> _Exercise directions_: Please say how many lines in the records below contain the word "height", giving only the number.

■ ■ ■ ■ ■

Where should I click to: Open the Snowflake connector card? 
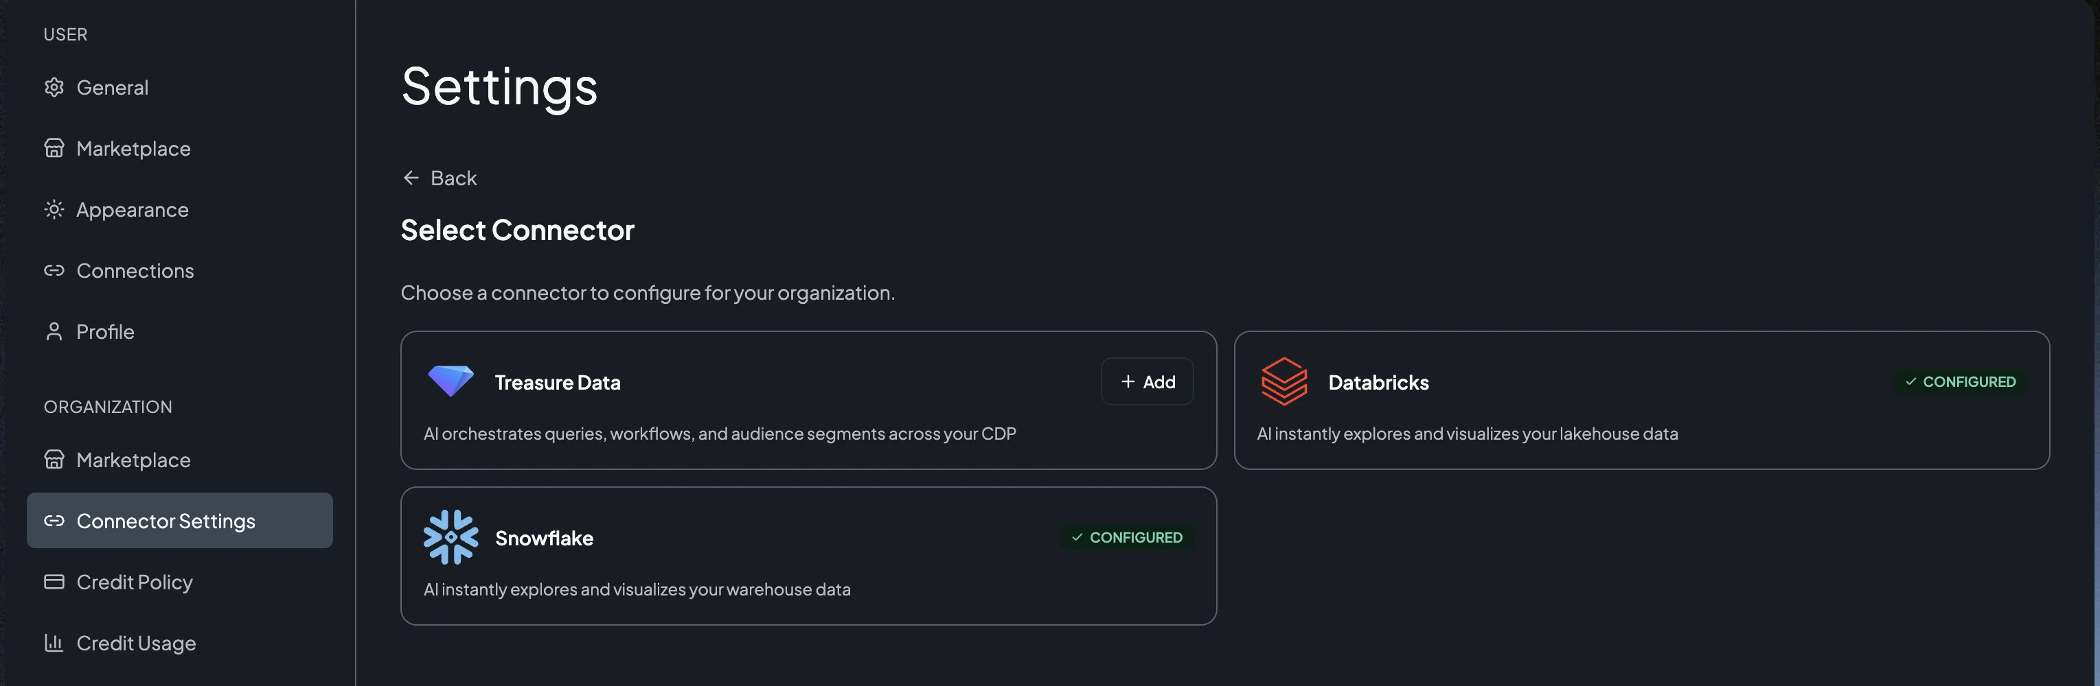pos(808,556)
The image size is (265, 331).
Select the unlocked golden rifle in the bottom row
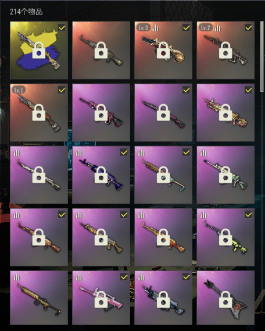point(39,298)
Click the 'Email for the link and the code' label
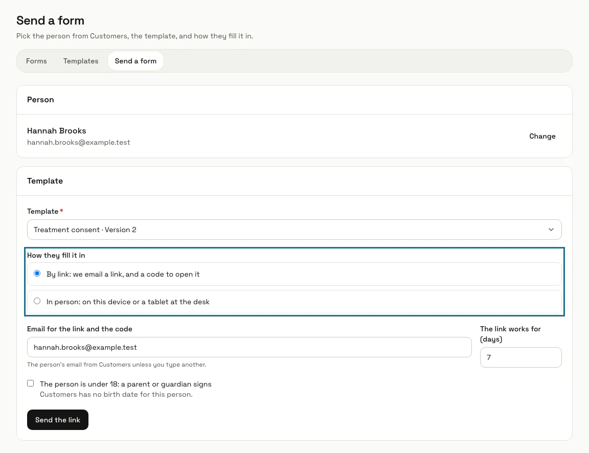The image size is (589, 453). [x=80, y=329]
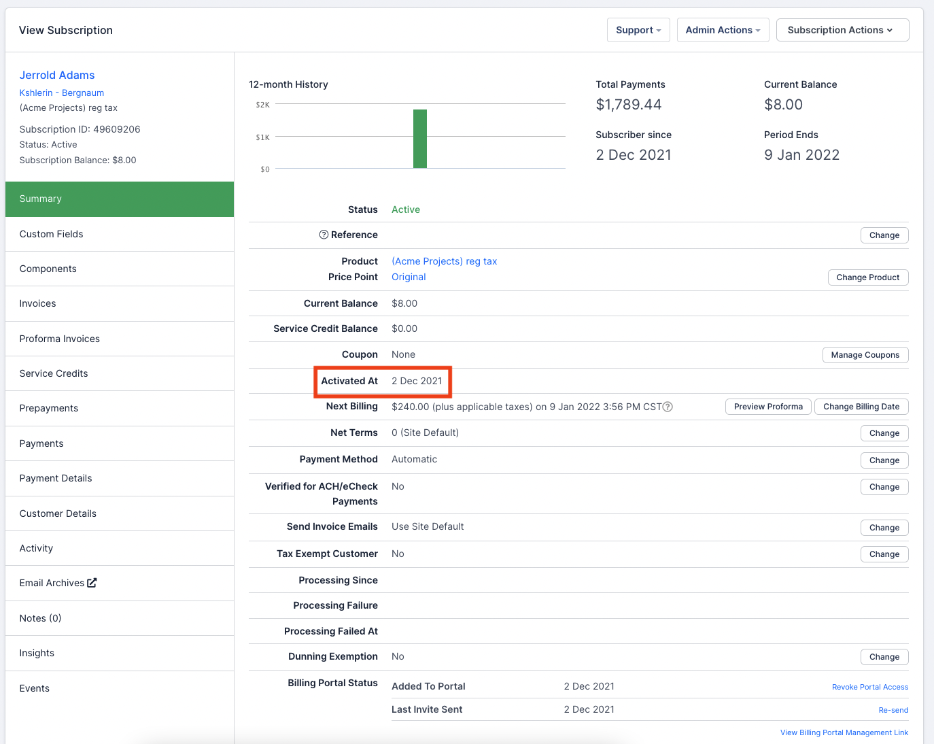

■ ■ ■ ■ ■

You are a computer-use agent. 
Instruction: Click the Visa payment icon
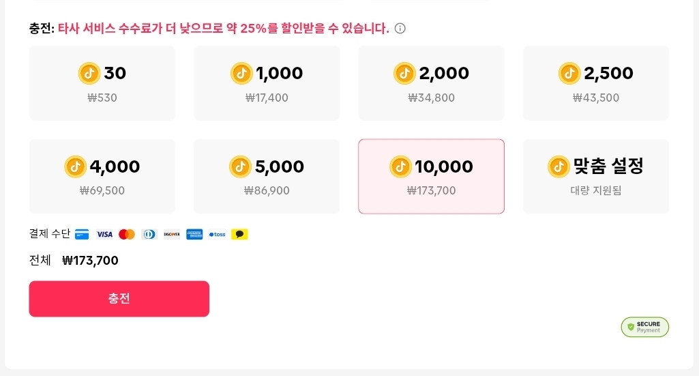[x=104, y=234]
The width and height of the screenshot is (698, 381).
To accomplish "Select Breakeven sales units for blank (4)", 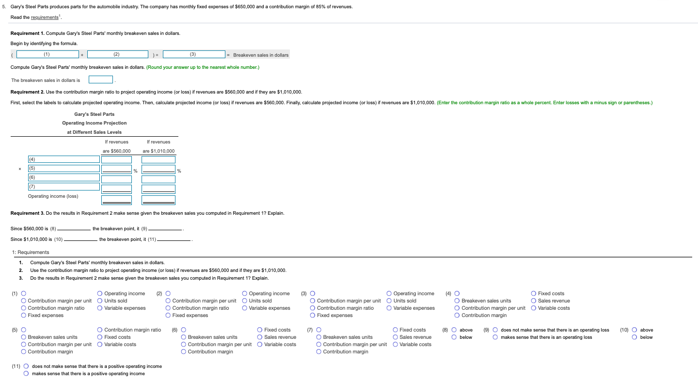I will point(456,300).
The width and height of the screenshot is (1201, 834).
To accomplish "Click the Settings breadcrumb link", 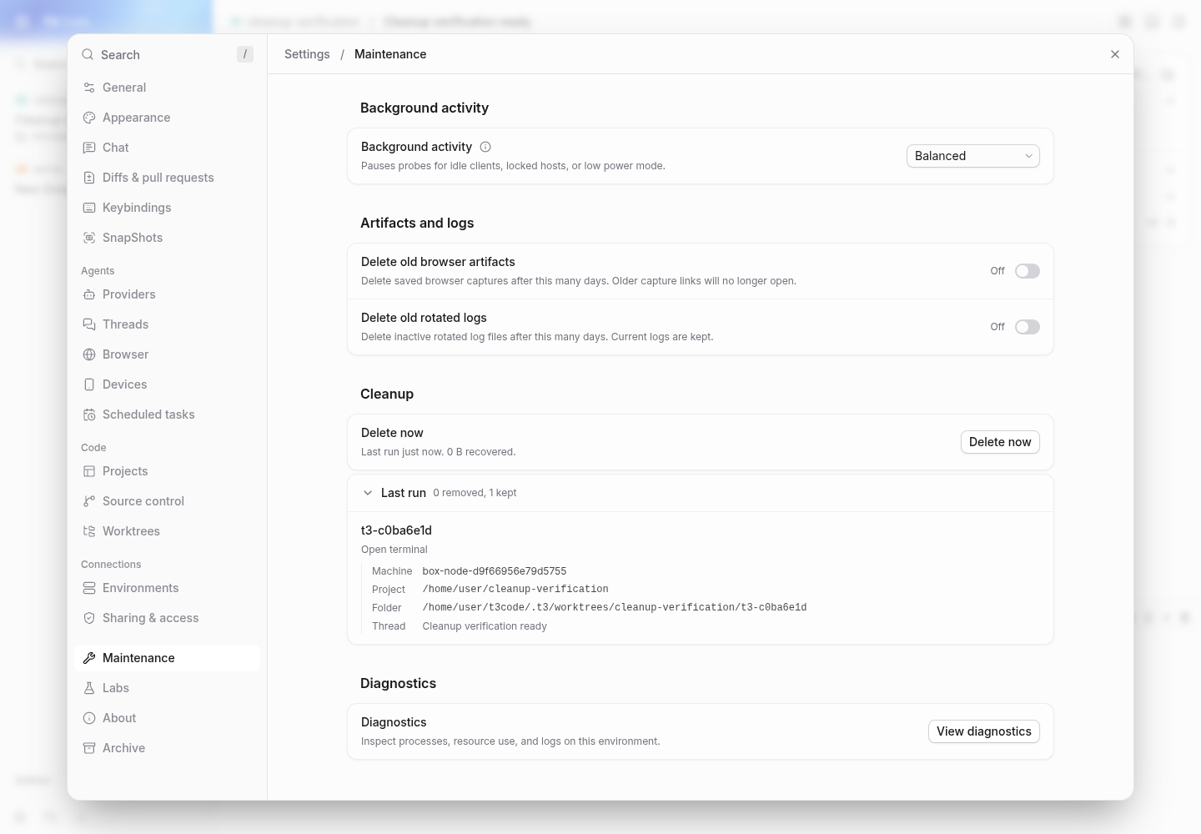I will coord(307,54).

■ ■ ■ ■ ■

> _Answer below_: 2